Most people understand that if they operate a business they get to deduct the expenses related to the operations for tax purposes. These expenses are deductible as a "trade or business expense" (i.e., generated from an activity which is engaged in for profit) under I.R.C. 162, or an expense incurred for the production of income under I.R.C. 212. People also understand that sometimes businesses lose money and losses from a trade or business are generally deductible, even against other sources of income. But what about activities which are not "engaged in for-profit" or "for the production of income?" Many people have hobbies that are able to produce some revenue, but for which they tend to have even higher expenses. These would include many involved with horses as well as some with small scale hobby farms. That is where I.R.C. 183, often referred to as the "hobby loss rule," comes into play.
Essentially, I.R.C. 183 limits a taxpayer’s ability to deduct the expenses of a hobby only to the extent of the income the hobby produces. It prevents a taxpayer from using a hobby to create a loss that could offset income from another source. This makes some sense because hobby expenses are more personal in nature and, in general, personal expenses are not deductible. If a taxpayer has losses disallowed because of I.R.C. 183, they can be liable to the IRS for additional taxes, penalties and interest.

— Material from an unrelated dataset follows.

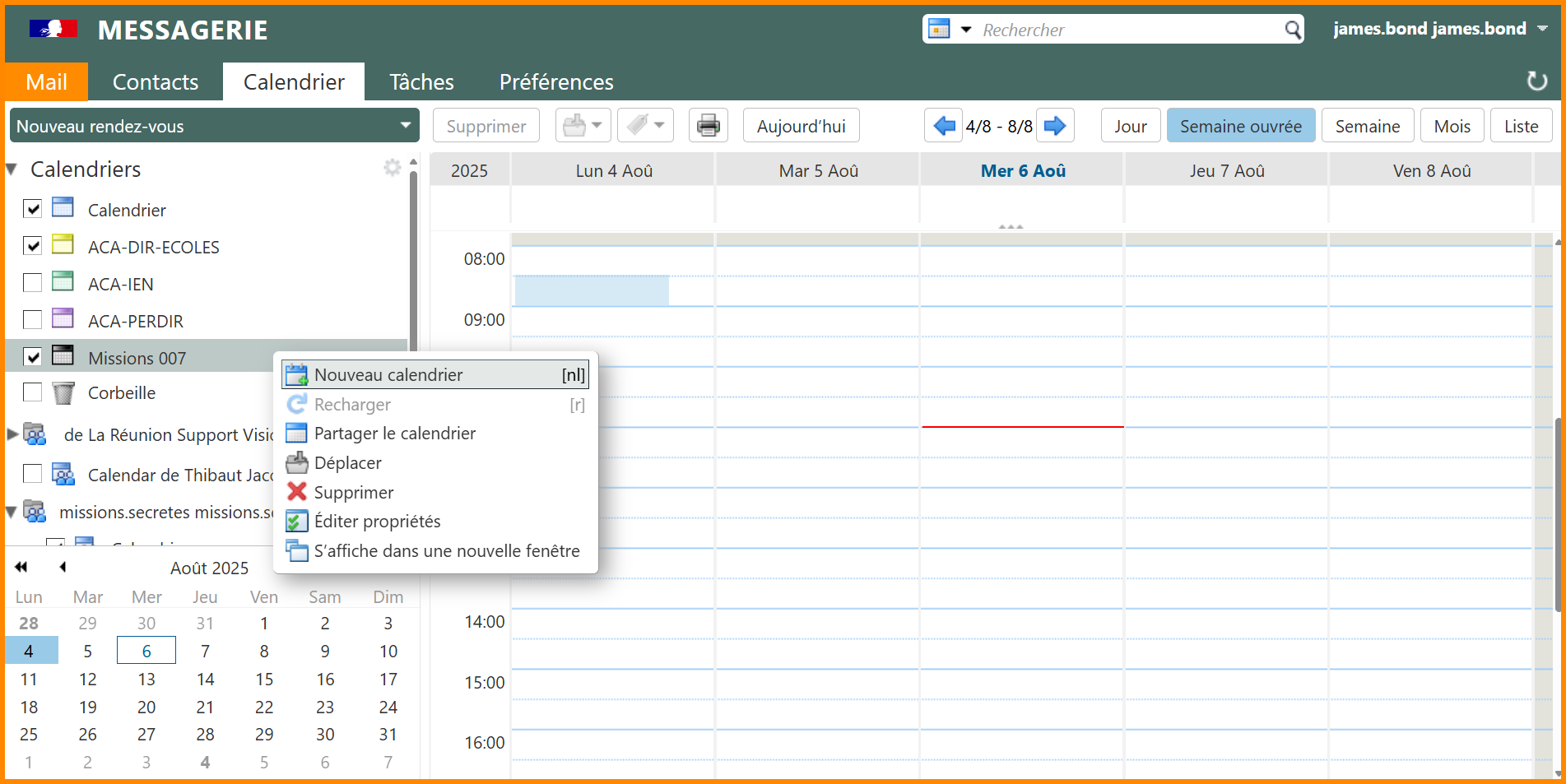Image resolution: width=1566 pixels, height=784 pixels.
Task: Advance to next week with the right arrow
Action: point(1055,126)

In order to determine whether an activity is "engaged in for-profit," the taxpayer must show that there is a profit motive. This means that they have the "intent to generate receipts in excess of costs." Portland Golf Club v. Commissioner, 110 S. Ct. 2780, 2788 (1990). This is certainly a subjective analysis, but "the facts and circumstances must indicate that the taxpayer entered into the activity or continued the activity with the objective of making a profit. In determining whether such an objective exists, it may be sufficient that there is a small chance of making a large profit." Treas. Reg. §1.183-2(a). The regulations provide a list of nine factors that should be considered:
The extent to which the taxpayer carries on the activity in a businesslike manner
The taxpayer’s expertise or reliance on the advice of experts
The time and effort the taxpayer expends in carrying on the activity
The expectation that the assets used in the activity may appreciate in value
The taxpayer’s success in similar activities
The taxpayer’s history of income or loss from the activity
The amount of occasional profits, if any
The taxpayer’s financial status
The elements of personal pleasure or recreation
Treas. Regs. §1.183-2(b).
Of course, if the nine factor test stood alone, it would be difficult for taxpayers to determine with much confidence whether their activity qualified as a trade or business, or not engaged in for-profit and subject to the 183 limitation. To provide some clarity, the Code provides under certain conditions an activity will be presumed to be carried on for-profit. Generally, an activity which produces a profit in three of the last five years will be presumed to be carried on with a profit motive. In addition, I.R.C. 183(d) provides a special rule for activities related to horses, stating that such activities only require a profit in two of the last seven years.
However, taxpayers must be careful even where the presumption applies, as the IRS may be able to rebut the existence of a profit motive. Courts considering these issues have examined the reasons for losses and the taxpayer’s response to repeated losses. If losses could be explained by unexpected litigation, and without that unexpected expense there would have been a profit, then it suggests the taxpayer still had a profit motive. On the other hand, where a taxpayer faced with repeated losses did not change his practices to increase revenue or decrease expenses, it suggested the activity was not engaged in for-profit. In addition, where it appears a taxpayer may have manipulated the timing of income and expenses in order to trigger the presumption, the IRS may successfully rebut the presumption.
Understanding the hobby loss rule is important for those seeking to operate a horse-related business or a small scale farm. Due care needs to be exercised to demonstrate and document that the activity is indeed carried on with a profit motive. Failure to do so can put a taxpayer at risk of having losses associated with the activity disallowed, causing additional tax, penalties and interest to become due.